In the wake of the recent budget agreement on Capitol Hill, Congressional Quarterly (subscription required) reports that small, incremental deals could be the new way to complete legislative business.
Robert L. Bixby, executive director of the Concord Coalition, told CQ that the budget agreement was purposefully limited to avoid another government shutdown and support the economic recovery. He added that the question now is whether limited agreements can lead to greater bipartisan cooperation in the future.

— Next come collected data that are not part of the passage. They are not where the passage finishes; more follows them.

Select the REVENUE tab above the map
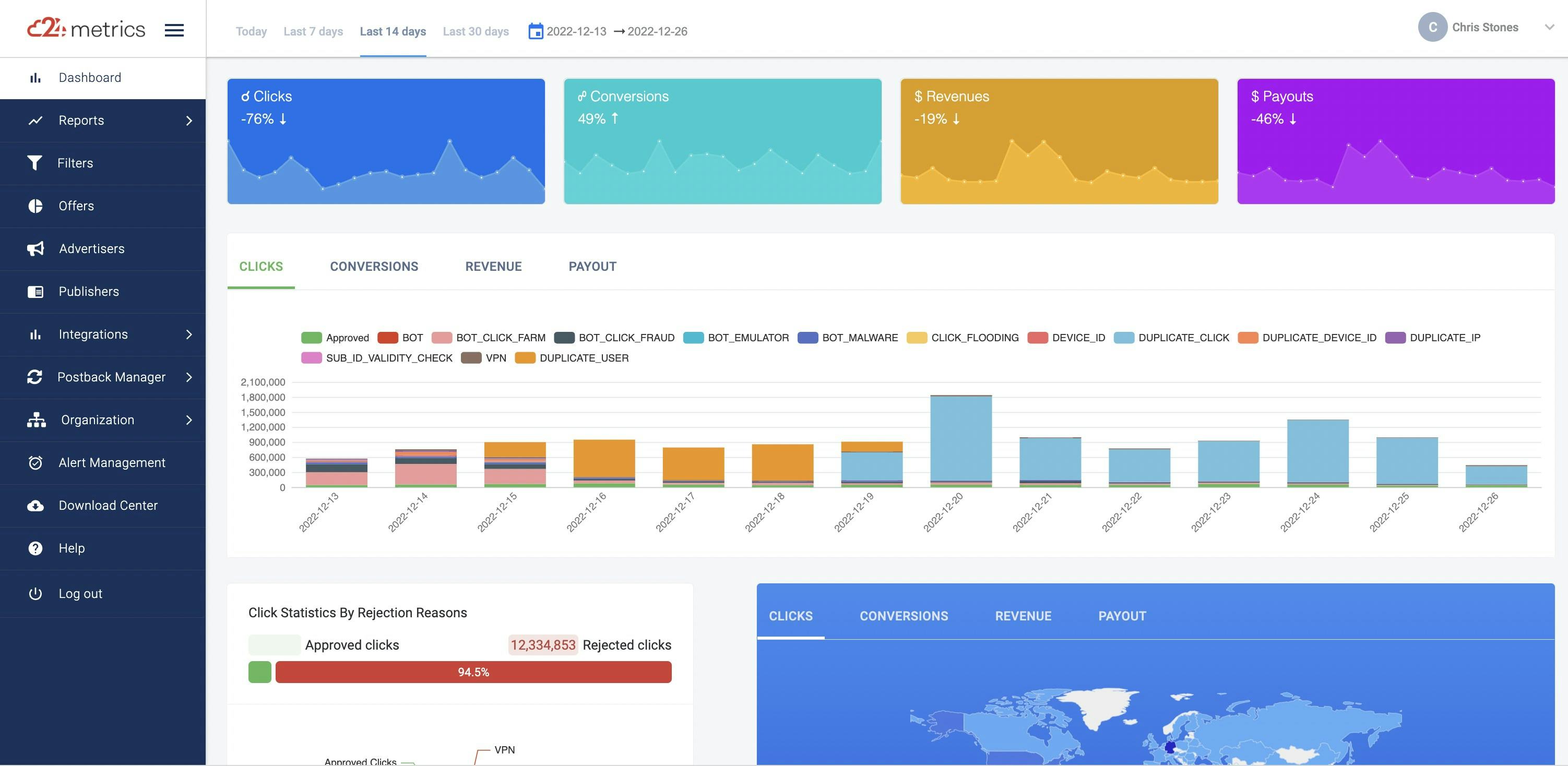Viewport: 1568px width, 766px height. (x=1023, y=616)
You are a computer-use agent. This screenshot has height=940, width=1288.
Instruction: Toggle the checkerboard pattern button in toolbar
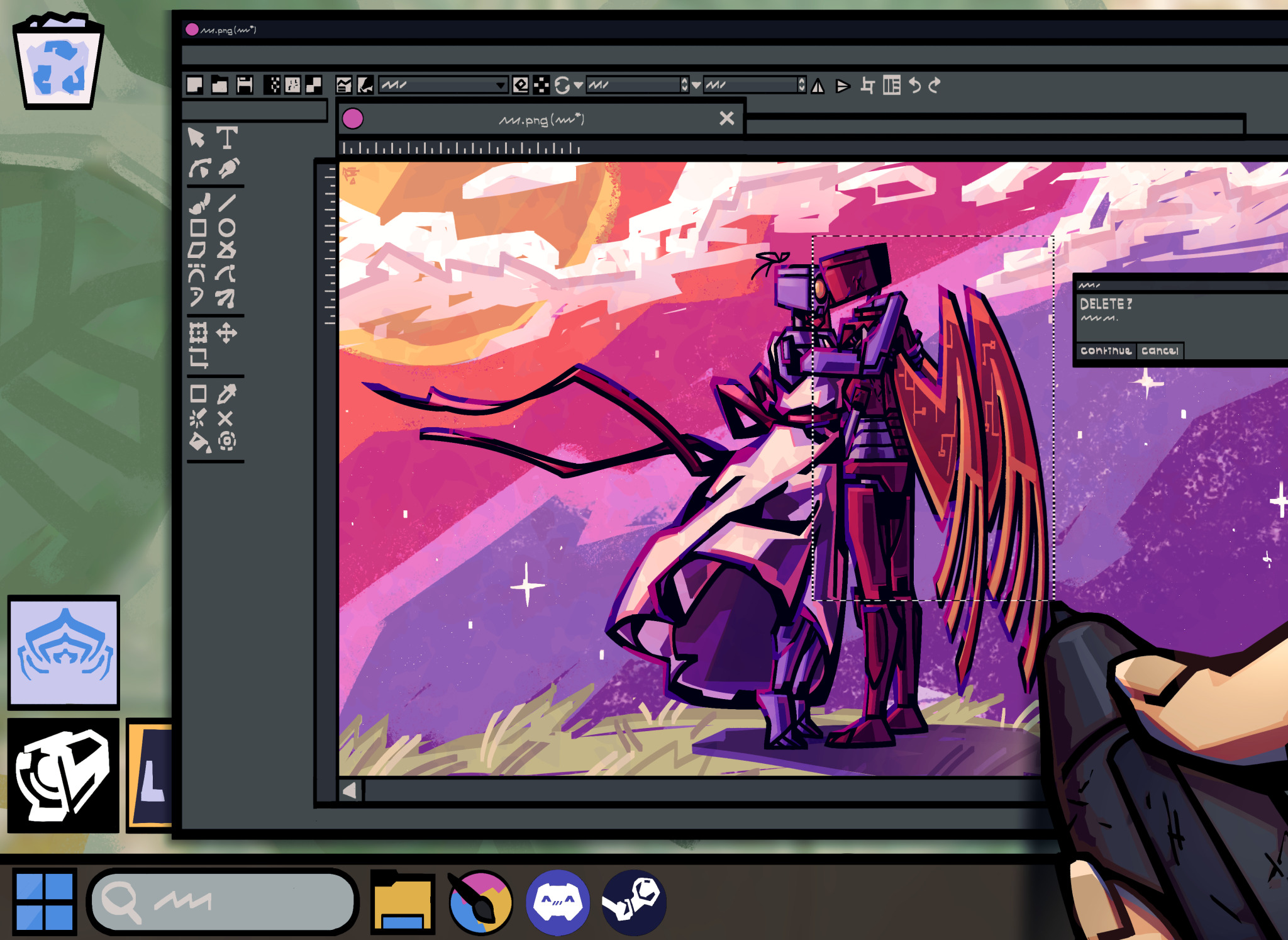[541, 85]
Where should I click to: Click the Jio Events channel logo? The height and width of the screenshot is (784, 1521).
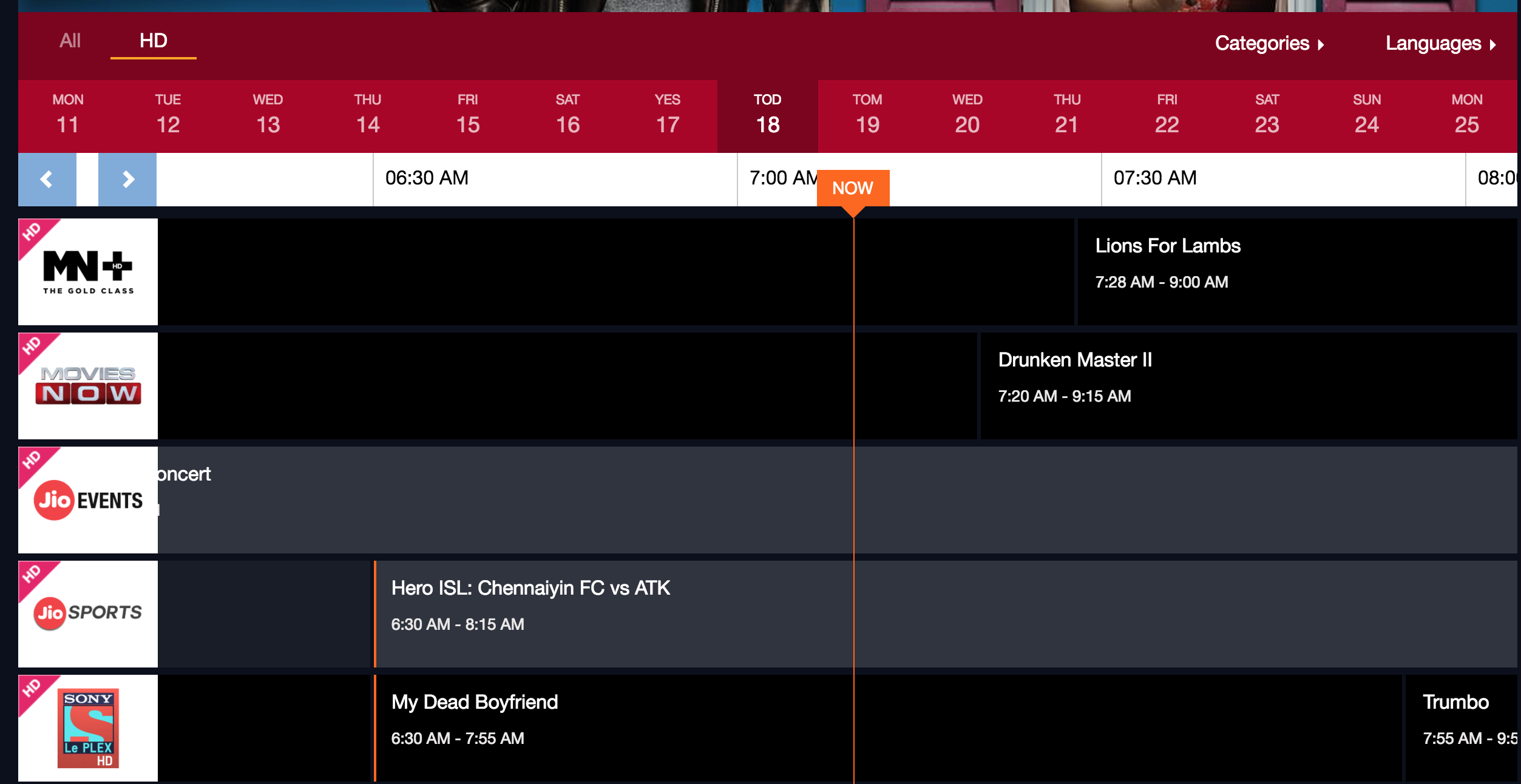pos(87,499)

“They (House Budget Chair Paul Ryan and Senate Budget Chair Patty Murray) settled for a bunt," Bixby said. "The question is whether this is the beginning of a new phase of bipartisan cooperation [on fiscal issues] ... or the end of any efforts to reach a grand bargain."

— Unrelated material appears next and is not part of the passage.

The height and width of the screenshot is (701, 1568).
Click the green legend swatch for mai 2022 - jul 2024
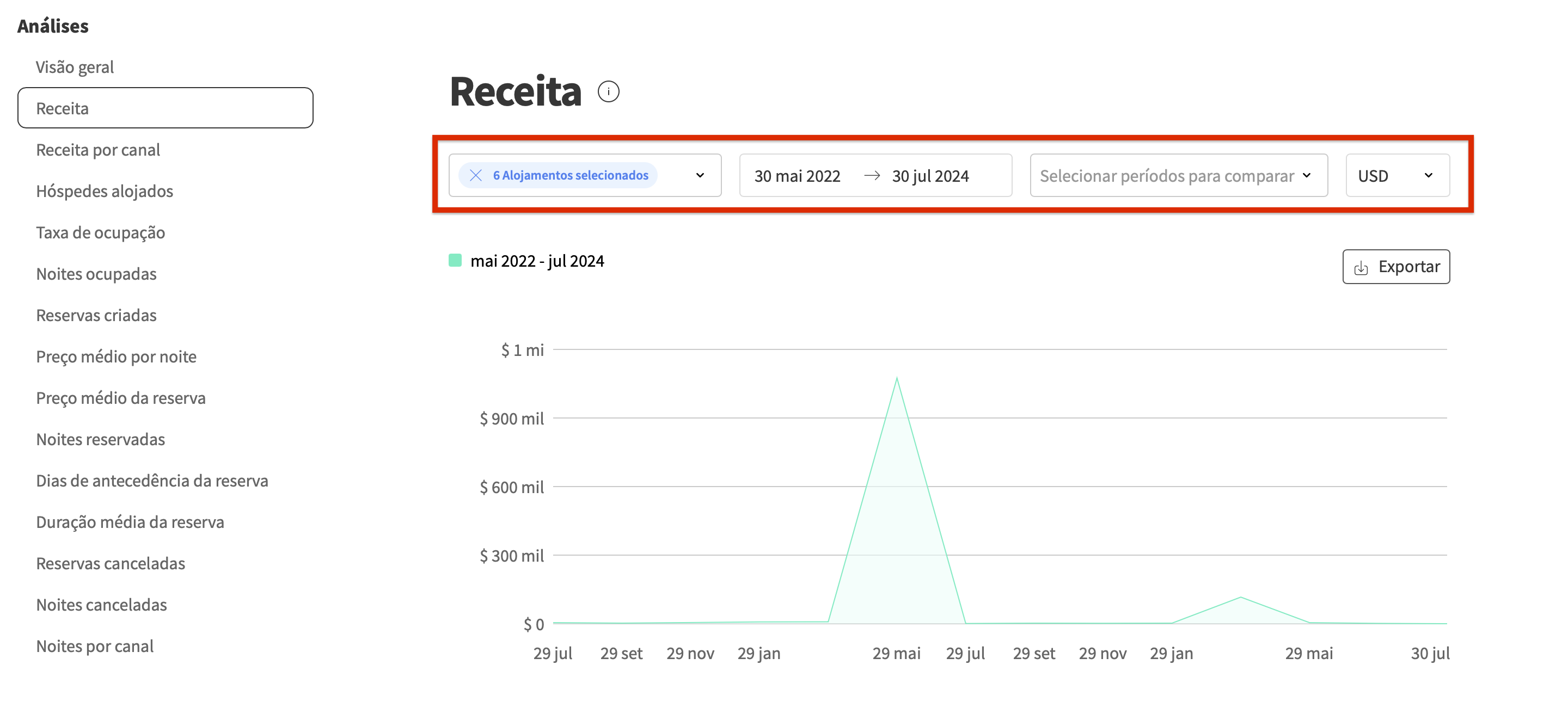[x=454, y=261]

The CQ story, “Aim Low, Fire With Care,” by Adriel Bettelheim, notes that a new way to accomplish legislation is developing on Capitol Hill, in which caution and restraint felt by negotiators on both sides are used to craft small, unambitious deals that completes necessary business but does not include much substance for reform.
This type of deal-making has spread from the budget deal to include immigration and tax policy.
According to the report, as this “small ball” strategy takes a greater hold on Capitol Hill, making renewing major pieces of legislation has become increasingly difficult to accomplish.
The article notes that one such piece of legislation, the farm bill, has been stalled for months now as negotiators in both chambers struggle to reach an agreement. In September, Congress must reauthorize transportation programs, and resolve the growing gap between the cost of those programs and their funding from fuel taxes in the Highway Trust fund.